### Material shown ###

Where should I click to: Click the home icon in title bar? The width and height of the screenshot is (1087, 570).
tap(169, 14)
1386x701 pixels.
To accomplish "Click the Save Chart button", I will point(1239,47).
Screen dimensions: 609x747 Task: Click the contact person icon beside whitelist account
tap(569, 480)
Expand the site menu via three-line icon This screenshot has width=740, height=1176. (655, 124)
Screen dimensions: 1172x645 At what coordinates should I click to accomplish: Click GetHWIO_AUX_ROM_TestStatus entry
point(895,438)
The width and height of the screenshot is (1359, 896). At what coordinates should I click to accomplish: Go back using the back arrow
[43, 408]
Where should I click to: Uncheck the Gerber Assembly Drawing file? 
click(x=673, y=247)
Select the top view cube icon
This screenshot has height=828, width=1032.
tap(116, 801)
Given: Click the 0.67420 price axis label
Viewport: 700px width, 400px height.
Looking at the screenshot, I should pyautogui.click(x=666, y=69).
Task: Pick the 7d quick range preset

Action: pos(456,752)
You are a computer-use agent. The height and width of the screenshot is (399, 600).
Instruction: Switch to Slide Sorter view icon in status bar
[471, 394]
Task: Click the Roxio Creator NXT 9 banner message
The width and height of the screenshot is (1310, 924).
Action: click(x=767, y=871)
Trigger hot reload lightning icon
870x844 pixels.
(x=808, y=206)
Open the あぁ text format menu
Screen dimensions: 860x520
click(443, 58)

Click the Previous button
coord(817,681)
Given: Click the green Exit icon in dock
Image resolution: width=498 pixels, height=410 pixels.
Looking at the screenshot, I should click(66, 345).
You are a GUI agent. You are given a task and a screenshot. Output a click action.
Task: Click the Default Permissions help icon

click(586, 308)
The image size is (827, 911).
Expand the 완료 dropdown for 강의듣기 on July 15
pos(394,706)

###

• Exercise: Reproduce every one of the entries above word for word, keeping each line as it appears.

• Response below:
Where should I click to: Click the home icon in title bar? The width and height of the screenshot is (1087, 570).
tap(169, 14)
1386x701 pixels.
To accomplish "Click the Save Chart button", I will point(1239,47).
Screen dimensions: 609x747 Task: Click the contact person icon beside whitelist account
tap(569, 480)
Expand the site menu via three-line icon This screenshot has width=740, height=1176. (655, 124)
Screen dimensions: 1172x645 At what coordinates should I click to accomplish: Click GetHWIO_AUX_ROM_TestStatus entry
point(895,438)
The width and height of the screenshot is (1359, 896). At what coordinates should I click to accomplish: Go back using the back arrow
[43, 408]
Where should I click to: Uncheck the Gerber Assembly Drawing file? 
click(x=673, y=247)
Select the top view cube icon
This screenshot has height=828, width=1032.
tap(116, 801)
Given: Click the 0.67420 price axis label
Viewport: 700px width, 400px height.
Looking at the screenshot, I should pyautogui.click(x=666, y=69).
Task: Pick the 7d quick range preset

Action: pos(456,752)
You are a computer-use agent. The height and width of the screenshot is (399, 600).
Instruction: Switch to Slide Sorter view icon in status bar
[471, 394]
Task: Click the Roxio Creator NXT 9 banner message
The width and height of the screenshot is (1310, 924).
Action: click(x=767, y=871)
Trigger hot reload lightning icon
870x844 pixels.
(x=808, y=206)
Open the あぁ text format menu
Screen dimensions: 860x520
click(443, 58)

Click the Previous button
coord(817,681)
Given: Click the green Exit icon in dock
Image resolution: width=498 pixels, height=410 pixels.
Looking at the screenshot, I should click(66, 345).
You are a GUI agent. You are given a task and a screenshot. Output a click action.
Task: Click the Default Permissions help icon

click(586, 308)
The image size is (827, 911).
Expand the 완료 dropdown for 강의듣기 on July 15
pos(394,706)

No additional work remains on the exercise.